When I met with Grossi, we talked about making salsa, using hot peppers well, and keeping the menu fun by toying with standard dishes -- like offering "non-green" salads using seasonal ingredients (root vegetables, for example) instead of greens. He had just put out a trio of new salsas and was tossing around the idea of sourcing some dangerously hot peppers with which to experiment. Later, I followed up with some questions to learn a little more about his background, to see how his menu was holding up, and to find out if he'd gotten any of those super-spicy devil's-tongue chiles.
Westword: Do you have a favorite food memory from childhood?
Kevin Grossi: When I was around ten years old, we lived in New Jersey. My dad's side of the family is Italian. They'd take us to the neighborhood delis and bakeries on Sundays after church. I remember standing in line for way too long to walk in and see an enormous log of provolone hanging from the ceiling, miles of salami Genoa, and bread galore. There was not enough time in the day to be able to see everything in this deli.
The guy behind the counter leaned over and asked me, "Hey, kid, what you thinkin'?" I was sold on the "Holy Cannoli." It was an iconic cannoli that people came from all over the area for.
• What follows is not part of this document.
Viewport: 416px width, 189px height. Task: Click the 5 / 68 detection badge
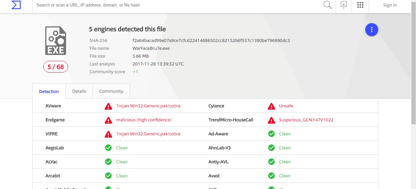[56, 67]
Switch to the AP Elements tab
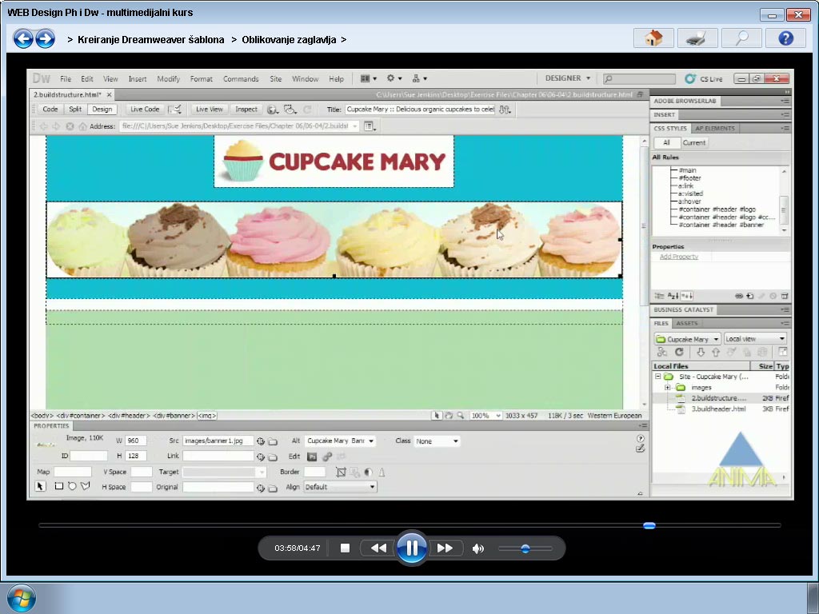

My dad had been building me up on the Holy Cannoli just so I could make it through church without causing a scene. Once the deli worker handed me the cannoli, I think I wolfed it down in less than a minute. At the time, it was the most amazing food I'd ever tasted.
How did you get into cooking?
When I was fourteen, my dad was hounding me to get a job. My first attempt was being a caddy, which lasted for about nine holes. My brother Dave was working at a restaurant in Michigan called Kruse & Muer making pizzas. He came back home to tell me they needed a dishwasher. I had no choice at that point. I would watch the older line cooks sling dishes like no other, then turn and chuck the dirty pans into my dish sink, covering me with oily fish water. Eventually I worked my way up from dish to pantry to pizza to grill, then finally sauté. There was something about that kitchen that made me want to learn everything. I had no intention of making it my career. I was pretty uncertain of my direction, but I knew I loved to cook. Randomly, I found out about Schoolcraft College, where I attended the culinary program. Little did I know, some of the best chefs in the country were the instructors there at the time.
As time went on, I used cooking as a way to travel the country. I've been fortunate enough to cook and live in Aspen, Vail, San Diego, Detroit and Boston.
How has the new menu been going?
Our new summer menu has done us well. It's a great representation of what's going on with Lola right now. With this menu, we have a solid lineup of ingredients that speak of the summer season. The main focus is still about re-creating the feelings and memories of visits to the Mexican coasts.
Keep reading for more with chef Kevin Grossi of Lola...
Have you had to make any changes since the rollout?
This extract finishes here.